The cells forming skeletal muscles are muscle cells, and they enclose myofibrils. Myofibrils are composed of myosin and actin filaments, which have two heavy chains and four light chains. Myosin heavy chains are generally classified into slow muscle fiber type I and fast muscle fiber type II [19]. Although there are individual differences in the composition of human masseter muscle fibers [20,21,22], more than half of the muscle fibers are type I fibers.
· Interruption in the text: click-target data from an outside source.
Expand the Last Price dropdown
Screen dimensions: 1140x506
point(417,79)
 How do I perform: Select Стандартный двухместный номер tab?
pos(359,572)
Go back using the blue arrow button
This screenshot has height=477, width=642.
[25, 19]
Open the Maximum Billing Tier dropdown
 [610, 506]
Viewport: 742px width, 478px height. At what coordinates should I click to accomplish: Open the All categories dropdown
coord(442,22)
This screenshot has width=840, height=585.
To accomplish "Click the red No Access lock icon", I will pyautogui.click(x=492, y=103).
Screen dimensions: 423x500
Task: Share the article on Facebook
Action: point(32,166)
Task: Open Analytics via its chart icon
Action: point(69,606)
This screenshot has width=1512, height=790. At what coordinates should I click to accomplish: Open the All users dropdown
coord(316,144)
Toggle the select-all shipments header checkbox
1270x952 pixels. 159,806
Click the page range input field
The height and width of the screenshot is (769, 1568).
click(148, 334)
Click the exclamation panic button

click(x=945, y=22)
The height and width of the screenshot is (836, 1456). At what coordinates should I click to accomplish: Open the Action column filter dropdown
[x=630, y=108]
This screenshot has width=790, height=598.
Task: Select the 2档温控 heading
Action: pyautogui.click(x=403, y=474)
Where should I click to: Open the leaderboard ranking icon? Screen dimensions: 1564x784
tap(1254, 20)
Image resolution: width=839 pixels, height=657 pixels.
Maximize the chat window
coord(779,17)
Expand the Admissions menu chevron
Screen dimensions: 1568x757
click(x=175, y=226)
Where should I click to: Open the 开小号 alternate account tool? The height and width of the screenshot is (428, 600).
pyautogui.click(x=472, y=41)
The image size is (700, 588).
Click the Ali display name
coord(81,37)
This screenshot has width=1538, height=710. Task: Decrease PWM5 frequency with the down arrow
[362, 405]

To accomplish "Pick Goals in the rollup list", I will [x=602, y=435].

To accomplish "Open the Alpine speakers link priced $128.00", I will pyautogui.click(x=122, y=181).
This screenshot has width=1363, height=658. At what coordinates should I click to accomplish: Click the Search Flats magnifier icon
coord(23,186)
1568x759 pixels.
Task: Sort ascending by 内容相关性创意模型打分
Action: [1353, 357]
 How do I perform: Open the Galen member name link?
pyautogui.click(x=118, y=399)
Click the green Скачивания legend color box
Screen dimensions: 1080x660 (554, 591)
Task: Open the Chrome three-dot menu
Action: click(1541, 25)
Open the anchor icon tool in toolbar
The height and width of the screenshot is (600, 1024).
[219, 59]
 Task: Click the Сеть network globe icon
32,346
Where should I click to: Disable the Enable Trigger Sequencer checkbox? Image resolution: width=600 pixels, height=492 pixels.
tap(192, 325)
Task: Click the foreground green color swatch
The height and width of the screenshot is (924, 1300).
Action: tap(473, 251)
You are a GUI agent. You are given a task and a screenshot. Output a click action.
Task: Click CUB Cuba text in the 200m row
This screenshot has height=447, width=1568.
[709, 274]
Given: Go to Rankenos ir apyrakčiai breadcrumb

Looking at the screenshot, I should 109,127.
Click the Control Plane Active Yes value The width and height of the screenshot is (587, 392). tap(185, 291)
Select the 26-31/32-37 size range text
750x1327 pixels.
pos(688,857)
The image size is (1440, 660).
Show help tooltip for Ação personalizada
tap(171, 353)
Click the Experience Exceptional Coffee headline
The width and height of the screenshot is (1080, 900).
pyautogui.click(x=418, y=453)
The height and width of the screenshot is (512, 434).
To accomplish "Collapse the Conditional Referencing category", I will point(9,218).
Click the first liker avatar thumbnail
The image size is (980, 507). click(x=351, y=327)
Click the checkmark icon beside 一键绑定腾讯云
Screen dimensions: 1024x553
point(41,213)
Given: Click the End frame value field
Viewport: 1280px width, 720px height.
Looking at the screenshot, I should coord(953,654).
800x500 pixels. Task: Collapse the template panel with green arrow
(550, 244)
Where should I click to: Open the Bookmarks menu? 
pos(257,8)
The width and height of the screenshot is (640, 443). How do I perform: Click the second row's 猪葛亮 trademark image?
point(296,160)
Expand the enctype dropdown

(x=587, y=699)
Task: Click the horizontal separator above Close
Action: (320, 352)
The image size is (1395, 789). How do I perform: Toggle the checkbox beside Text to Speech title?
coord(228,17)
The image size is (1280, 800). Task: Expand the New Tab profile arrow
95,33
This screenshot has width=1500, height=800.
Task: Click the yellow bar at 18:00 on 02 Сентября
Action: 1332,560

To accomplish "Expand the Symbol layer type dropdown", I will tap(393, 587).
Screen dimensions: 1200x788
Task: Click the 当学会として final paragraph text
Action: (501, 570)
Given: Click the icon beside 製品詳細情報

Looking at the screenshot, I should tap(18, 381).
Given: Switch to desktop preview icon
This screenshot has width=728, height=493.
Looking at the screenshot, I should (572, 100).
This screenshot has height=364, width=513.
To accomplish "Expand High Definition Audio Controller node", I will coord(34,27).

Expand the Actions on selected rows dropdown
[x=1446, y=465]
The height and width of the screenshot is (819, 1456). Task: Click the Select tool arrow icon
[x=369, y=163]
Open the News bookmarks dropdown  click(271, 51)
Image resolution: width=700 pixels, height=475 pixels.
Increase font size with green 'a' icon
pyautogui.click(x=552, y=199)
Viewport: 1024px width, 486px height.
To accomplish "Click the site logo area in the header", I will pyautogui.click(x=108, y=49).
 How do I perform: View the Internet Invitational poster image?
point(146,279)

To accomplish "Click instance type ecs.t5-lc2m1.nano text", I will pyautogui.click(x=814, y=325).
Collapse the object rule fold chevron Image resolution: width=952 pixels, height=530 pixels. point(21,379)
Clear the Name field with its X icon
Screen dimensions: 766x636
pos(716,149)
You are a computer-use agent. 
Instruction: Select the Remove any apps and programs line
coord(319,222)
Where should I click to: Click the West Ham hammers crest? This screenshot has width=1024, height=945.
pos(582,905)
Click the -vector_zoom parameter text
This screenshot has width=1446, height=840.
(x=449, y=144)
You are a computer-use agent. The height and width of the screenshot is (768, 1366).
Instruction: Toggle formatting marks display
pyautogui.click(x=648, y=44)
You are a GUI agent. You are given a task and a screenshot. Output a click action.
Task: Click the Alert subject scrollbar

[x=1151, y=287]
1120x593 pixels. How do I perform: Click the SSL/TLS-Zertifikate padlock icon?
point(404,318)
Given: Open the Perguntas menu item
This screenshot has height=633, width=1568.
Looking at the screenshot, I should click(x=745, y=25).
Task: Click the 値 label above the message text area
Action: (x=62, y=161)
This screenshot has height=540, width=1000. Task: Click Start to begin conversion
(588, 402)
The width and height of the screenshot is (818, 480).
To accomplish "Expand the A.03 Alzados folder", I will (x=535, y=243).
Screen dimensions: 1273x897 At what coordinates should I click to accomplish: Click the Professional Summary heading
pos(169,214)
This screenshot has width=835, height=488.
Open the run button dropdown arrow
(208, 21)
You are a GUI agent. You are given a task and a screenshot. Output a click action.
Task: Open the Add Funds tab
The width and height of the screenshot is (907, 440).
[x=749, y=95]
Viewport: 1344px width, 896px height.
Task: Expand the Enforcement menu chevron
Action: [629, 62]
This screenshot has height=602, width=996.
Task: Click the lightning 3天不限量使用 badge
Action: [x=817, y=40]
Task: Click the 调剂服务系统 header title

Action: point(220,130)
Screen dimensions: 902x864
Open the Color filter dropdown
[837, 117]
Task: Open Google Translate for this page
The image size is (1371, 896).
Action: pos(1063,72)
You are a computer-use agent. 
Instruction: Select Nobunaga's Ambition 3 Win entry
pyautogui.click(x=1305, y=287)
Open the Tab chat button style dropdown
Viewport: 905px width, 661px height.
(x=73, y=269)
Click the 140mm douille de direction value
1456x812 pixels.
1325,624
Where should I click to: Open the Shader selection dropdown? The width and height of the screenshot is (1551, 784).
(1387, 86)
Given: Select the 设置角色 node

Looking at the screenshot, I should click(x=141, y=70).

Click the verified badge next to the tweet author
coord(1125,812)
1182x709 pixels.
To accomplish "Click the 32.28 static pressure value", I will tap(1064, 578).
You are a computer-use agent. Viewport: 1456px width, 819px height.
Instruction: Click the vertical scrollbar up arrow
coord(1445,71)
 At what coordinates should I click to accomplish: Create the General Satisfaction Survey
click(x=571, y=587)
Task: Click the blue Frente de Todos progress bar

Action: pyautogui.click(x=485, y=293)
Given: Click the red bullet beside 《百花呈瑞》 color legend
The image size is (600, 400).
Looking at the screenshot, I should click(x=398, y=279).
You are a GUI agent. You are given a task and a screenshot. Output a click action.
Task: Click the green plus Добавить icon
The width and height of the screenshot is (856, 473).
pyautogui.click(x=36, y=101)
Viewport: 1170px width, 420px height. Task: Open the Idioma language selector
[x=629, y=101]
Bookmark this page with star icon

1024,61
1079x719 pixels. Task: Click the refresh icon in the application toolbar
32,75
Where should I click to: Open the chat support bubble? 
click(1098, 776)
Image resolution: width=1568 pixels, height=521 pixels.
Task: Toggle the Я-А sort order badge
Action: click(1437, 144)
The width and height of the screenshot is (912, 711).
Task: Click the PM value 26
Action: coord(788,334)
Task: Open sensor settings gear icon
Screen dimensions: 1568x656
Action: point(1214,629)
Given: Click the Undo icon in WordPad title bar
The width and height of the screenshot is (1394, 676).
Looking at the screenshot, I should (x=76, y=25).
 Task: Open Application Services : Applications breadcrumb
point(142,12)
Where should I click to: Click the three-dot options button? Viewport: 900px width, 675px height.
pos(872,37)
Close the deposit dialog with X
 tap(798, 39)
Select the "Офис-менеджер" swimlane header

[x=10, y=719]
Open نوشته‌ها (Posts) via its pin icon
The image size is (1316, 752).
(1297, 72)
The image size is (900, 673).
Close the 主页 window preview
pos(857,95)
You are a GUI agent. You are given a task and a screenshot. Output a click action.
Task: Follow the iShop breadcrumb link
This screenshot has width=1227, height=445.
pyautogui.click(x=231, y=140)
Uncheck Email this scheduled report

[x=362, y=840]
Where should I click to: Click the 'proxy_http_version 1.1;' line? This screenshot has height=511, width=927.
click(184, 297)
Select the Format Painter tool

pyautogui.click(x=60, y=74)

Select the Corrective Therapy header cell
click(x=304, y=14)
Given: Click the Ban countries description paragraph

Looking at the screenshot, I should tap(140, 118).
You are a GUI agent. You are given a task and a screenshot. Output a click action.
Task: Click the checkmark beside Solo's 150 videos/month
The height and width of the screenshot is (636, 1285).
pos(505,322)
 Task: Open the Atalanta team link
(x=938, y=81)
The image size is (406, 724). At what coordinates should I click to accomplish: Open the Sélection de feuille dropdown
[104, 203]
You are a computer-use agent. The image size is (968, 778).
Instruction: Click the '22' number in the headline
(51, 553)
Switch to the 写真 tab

Furthermore, myofibrils are affected by maxillomandibular skeletal morphology [23,24,25]. Rowlerson et al. [24] reported that the proportion of type II fibers increases in overcapped cases and decreases in open bite cases. Human masseter muscle may contain embryonic myosin heavy chains and fetal (neonatal) myosin light chains, which are specific myosin isoforms evident during the early development of muscles of the trunk and extremities [26]. It has been reported that the masseter muscle has excellent regenerative capacity [27]. In the masseter muscle after orthognathic surgery, type I fibers were reduced and type II fibers were increased [28], indicating that the masticatory muscle may be affected by environmental factors. Fiber type properties are closely associated with variations in vertical growth of the face, statistically significantly with respect to overall comparisons. Increases in masseter muscle type II fiber areas and percentages of tissue are reportedly inversely related to increases in vertical facial dimensions [20]. Facial biotype characteristics that define vertical facial skeletal pattern affect the cortical bone thickness of mandibular condyle [29]. Type II fibers may be especially reduced in reduced over bite, because in the present study, the atrophy of masticatory muscle cross-sectional area was greater in cases wherein open bite progressed due to preoperative orthodontic treatment. Notably however, pathological examination is needed to confirm this. The potentiality of 3D imaging technology applied to CBCT for the analysis of the skeletal component in this kind of studies was reported [30, 31]. We plan to follow the patients enrolled in the present study and monitor the changes in masseter muscle cross-sectional area after orthognathic surgery using CBCT.

Conclusion

Our study indicated that muscle changes and malocclusions are interrelated and masseter muscle cross-sectional area was reduced in many patients after preoperative orthodontic treatment, suggesting that masticatory function may be reduced in such patients. We should pay attention to masticatory muscle function even after presurgical orthodontic treatment and not only after orthognathic surgery.